[Stored data]
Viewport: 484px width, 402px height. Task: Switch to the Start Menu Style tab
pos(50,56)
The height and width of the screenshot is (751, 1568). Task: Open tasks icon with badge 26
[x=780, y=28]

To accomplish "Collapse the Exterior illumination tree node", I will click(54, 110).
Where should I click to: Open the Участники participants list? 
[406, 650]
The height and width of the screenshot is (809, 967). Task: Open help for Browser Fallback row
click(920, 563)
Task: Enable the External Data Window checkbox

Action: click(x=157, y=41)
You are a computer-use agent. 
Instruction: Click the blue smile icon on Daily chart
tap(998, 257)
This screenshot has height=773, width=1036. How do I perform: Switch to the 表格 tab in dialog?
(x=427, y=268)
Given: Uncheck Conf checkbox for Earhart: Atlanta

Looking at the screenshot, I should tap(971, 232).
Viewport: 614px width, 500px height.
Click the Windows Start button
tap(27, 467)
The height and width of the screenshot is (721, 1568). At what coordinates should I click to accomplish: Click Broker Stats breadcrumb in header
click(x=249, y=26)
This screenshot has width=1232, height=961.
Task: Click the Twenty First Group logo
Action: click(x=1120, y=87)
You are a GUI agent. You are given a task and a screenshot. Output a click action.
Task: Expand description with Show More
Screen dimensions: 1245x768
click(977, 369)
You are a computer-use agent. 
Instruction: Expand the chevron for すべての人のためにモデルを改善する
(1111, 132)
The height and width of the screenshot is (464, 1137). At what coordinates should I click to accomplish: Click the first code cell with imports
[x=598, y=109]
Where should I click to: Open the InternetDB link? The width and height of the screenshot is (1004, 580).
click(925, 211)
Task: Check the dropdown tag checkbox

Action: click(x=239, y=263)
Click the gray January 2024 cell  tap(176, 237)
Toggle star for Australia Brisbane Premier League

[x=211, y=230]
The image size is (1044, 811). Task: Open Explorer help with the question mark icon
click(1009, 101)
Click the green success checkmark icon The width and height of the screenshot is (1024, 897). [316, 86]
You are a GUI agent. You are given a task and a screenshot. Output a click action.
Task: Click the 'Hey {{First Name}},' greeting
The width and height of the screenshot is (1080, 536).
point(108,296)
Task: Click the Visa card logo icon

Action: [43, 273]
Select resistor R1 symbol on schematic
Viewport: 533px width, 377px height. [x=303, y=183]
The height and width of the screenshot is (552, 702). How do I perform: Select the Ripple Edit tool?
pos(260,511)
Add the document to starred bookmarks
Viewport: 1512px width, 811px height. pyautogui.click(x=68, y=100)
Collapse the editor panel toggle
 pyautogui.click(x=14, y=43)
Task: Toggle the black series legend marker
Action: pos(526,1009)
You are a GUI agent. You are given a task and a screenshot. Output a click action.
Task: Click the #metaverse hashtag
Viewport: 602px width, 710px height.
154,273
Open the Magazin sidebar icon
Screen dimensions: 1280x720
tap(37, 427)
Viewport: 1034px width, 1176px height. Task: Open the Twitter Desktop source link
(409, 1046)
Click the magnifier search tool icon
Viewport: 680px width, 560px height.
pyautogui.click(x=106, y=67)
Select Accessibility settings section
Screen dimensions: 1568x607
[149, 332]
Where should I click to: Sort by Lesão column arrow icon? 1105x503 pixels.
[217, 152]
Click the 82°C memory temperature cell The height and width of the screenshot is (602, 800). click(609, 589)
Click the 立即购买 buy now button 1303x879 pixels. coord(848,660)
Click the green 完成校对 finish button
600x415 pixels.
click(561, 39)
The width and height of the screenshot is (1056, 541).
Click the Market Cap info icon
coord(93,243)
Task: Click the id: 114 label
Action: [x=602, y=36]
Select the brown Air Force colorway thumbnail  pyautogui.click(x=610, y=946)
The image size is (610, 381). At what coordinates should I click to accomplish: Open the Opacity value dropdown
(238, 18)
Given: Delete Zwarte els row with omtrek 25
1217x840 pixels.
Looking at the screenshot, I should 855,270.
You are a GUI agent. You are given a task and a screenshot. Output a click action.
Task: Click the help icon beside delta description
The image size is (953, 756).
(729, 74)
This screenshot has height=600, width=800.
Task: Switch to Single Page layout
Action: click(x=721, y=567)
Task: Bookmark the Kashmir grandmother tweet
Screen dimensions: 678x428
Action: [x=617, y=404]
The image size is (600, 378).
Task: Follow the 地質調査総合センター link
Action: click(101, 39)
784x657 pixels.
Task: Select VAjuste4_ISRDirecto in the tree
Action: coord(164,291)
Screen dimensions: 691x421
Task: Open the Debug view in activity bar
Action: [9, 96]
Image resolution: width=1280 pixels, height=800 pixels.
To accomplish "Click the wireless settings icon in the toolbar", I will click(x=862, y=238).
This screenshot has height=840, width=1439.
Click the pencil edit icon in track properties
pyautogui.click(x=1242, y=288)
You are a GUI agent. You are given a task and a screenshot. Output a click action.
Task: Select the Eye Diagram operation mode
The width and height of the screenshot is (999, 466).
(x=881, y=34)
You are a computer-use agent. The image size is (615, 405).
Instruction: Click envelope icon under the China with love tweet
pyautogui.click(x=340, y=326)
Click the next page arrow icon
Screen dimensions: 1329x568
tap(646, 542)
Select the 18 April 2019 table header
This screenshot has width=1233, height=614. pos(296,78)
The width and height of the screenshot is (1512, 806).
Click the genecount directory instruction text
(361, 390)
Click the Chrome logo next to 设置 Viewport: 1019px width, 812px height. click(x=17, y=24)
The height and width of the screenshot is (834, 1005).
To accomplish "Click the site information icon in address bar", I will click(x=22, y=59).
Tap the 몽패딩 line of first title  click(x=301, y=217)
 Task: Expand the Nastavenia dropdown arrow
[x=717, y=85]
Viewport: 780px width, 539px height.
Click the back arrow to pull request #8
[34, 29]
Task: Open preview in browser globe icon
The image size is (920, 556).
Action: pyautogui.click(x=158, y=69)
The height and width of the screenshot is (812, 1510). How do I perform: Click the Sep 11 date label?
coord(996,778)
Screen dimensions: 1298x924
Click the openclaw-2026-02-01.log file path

### Directions
Whichever lines of the data include the word "green", pull them out.

### Your response
Click the green success checkmark icon The width and height of the screenshot is (1024, 897). [316, 86]
Click the green 完成校对 finish button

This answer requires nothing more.